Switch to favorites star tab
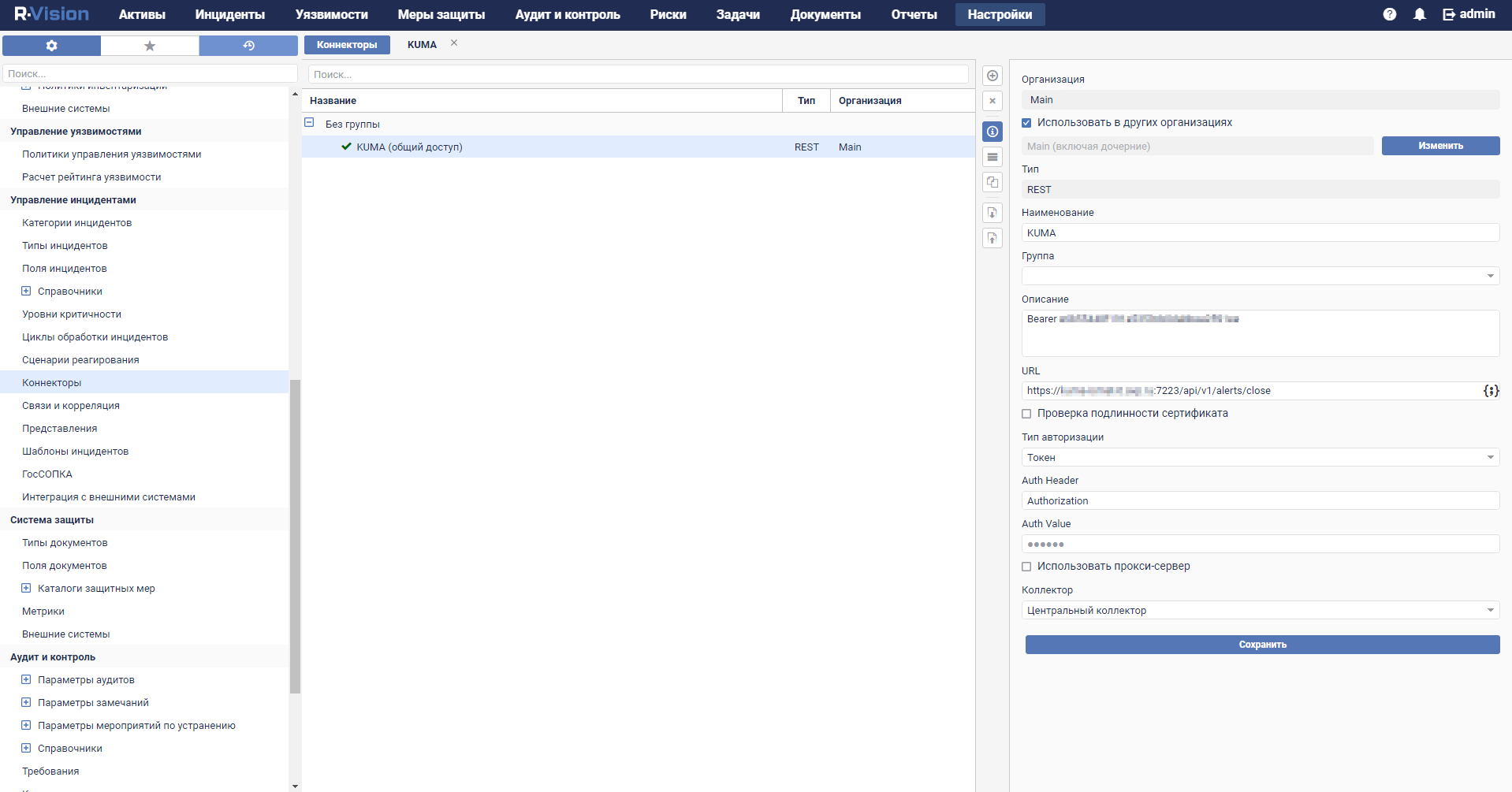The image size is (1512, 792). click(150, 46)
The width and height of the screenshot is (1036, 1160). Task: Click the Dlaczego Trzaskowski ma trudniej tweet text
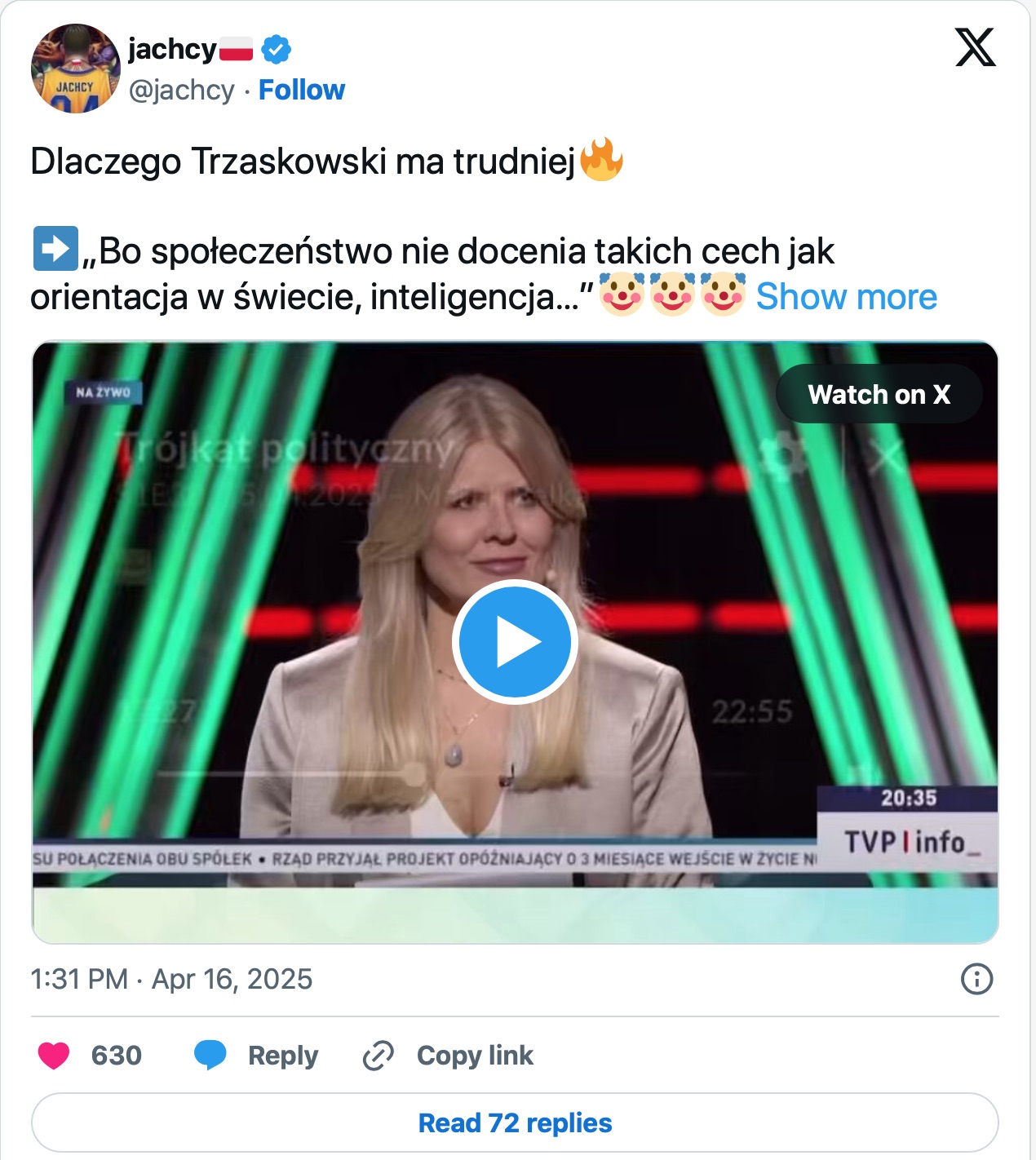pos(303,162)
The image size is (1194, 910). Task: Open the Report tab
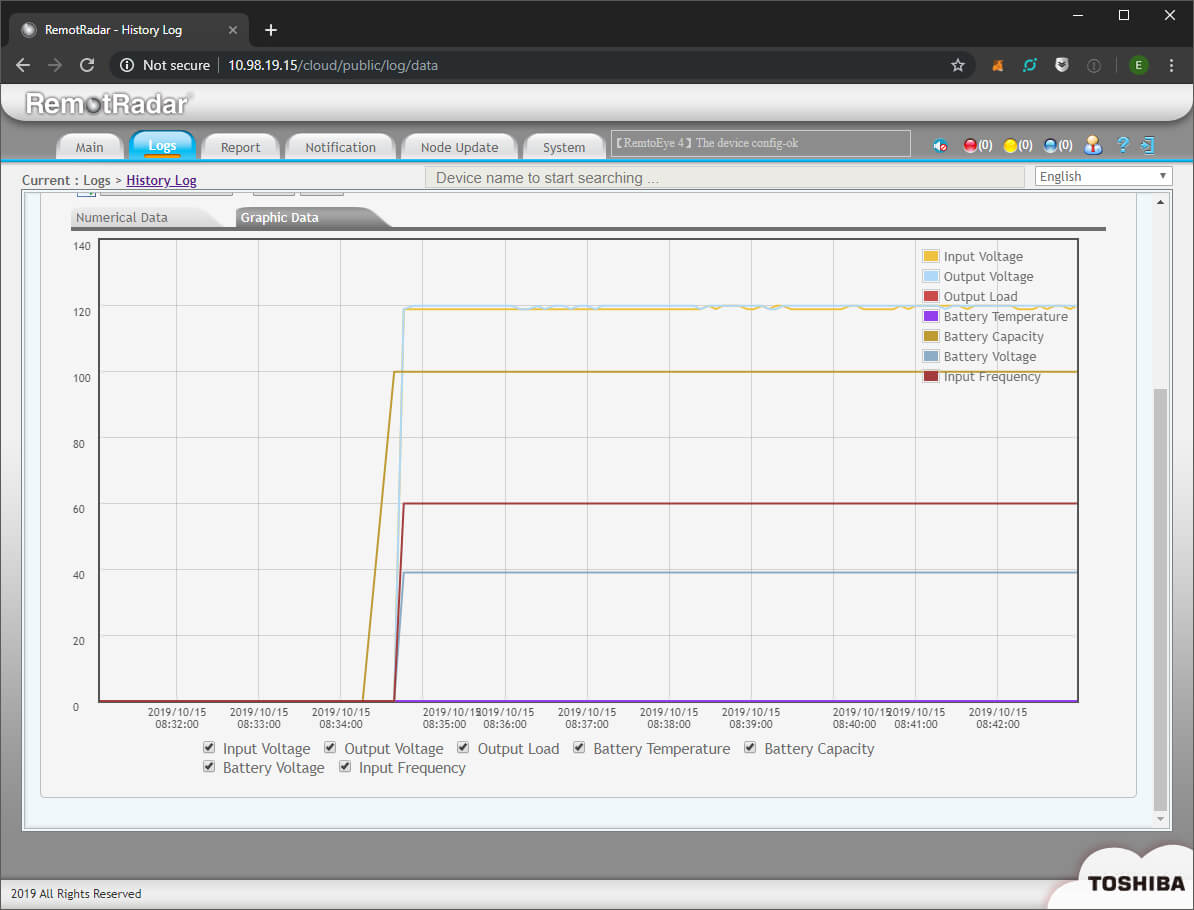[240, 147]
=-=-=-=-=
# Work to complete:
In the answer, the data should reappear exactly, with no pictures.

# Solution to this exercise:
Switch to favorites star tab
The image size is (1512, 792). click(150, 46)
The width and height of the screenshot is (1036, 1160). Task: Click the Dlaczego Trzaskowski ma trudniej tweet text
pos(303,162)
The image size is (1194, 910). Task: Open the Report tab
[240, 147]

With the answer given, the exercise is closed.